Chemoresistance is emerging as a major barrier to successful treatment in acute myeloid leukemia (AML), and bone marrow stromal cells (BMSCs) protect leukemia cells from chemotherapy eventually leading to recurrence. This study was designed to investigate the role of p21-activated kinase 1 (PAK1) in AML progression and chemosensitivity, highlighting the mechanism of stroma-mediated chemoresistance.
The GEPIA and TCGA datasets were used to analyze the relationship between PAK1 mRNA expression and various clinical parameters of AML patients. Cell proliferation and apoptosis were examined to evaluate the role of PAK1 on chemosensitivity in AML by silencing PAK1 with shRNA or small molecular inhibitor. Human BMSC (HS-5) was utilized to mimic the leukemia bone marrow microenvironment (BMM)
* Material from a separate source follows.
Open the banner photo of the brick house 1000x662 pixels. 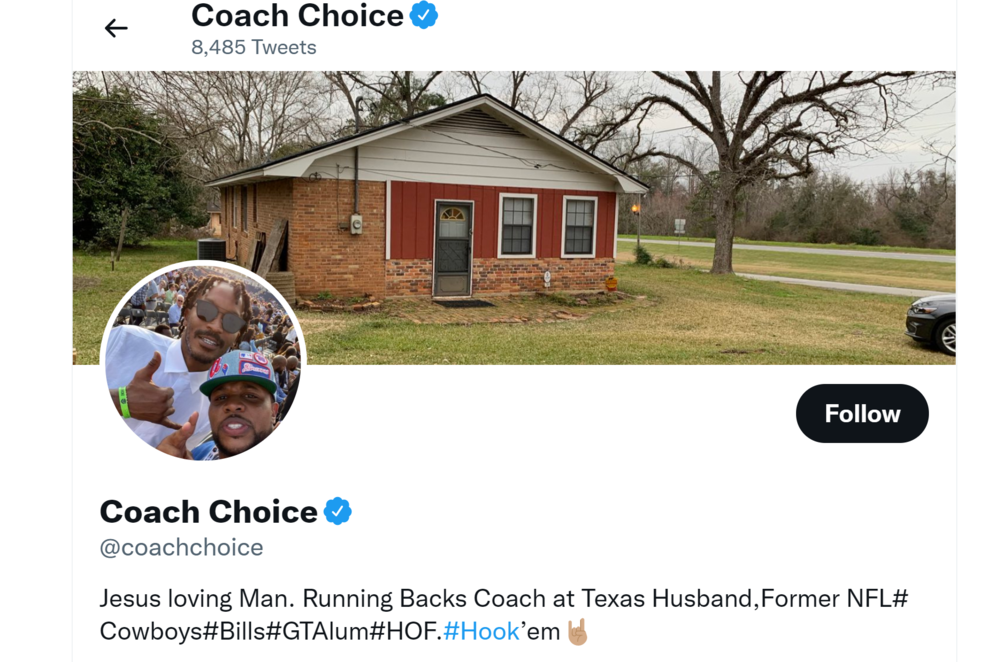click(x=514, y=217)
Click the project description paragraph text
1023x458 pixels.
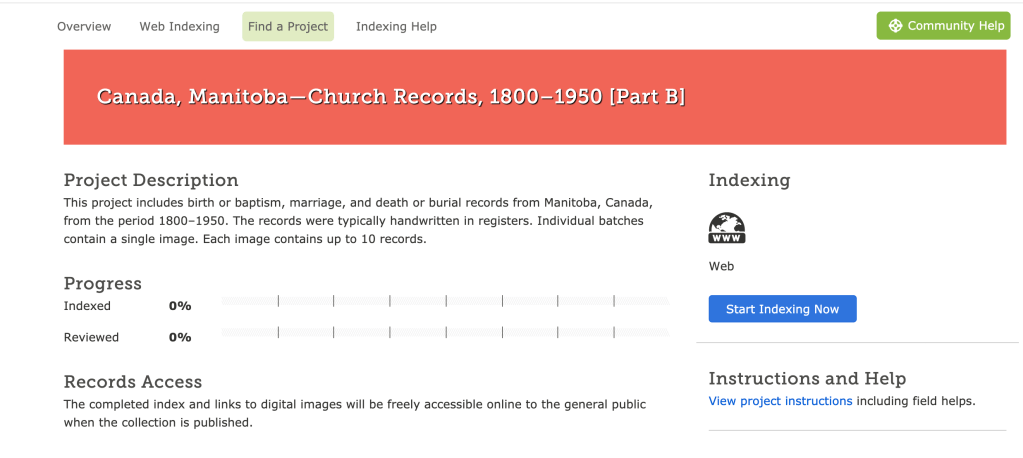click(358, 220)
p21-activated kinase 1 high expression was shown to be associated with shorter overall survival in AML patients. The silence of PAK1 could repress cell proliferation, promote apoptosis, and enhance the sensitivity of AML cells to chemotherapeutic agents. More importantly, BMSCs induced PAK1 up-regulation in AML cells, subsequently activating the ERK1/2 signaling pathway. The effect of BMSC-mediated apoptotic-resistance could be partly reversed by knock down of PAK1.
p21-activated kinase 1 is a potential prognostic predictor for AML patients. PAK1 may play a pivotal role in mediating BMM-induced drug resistance, representing a novel therapeutic target in AML.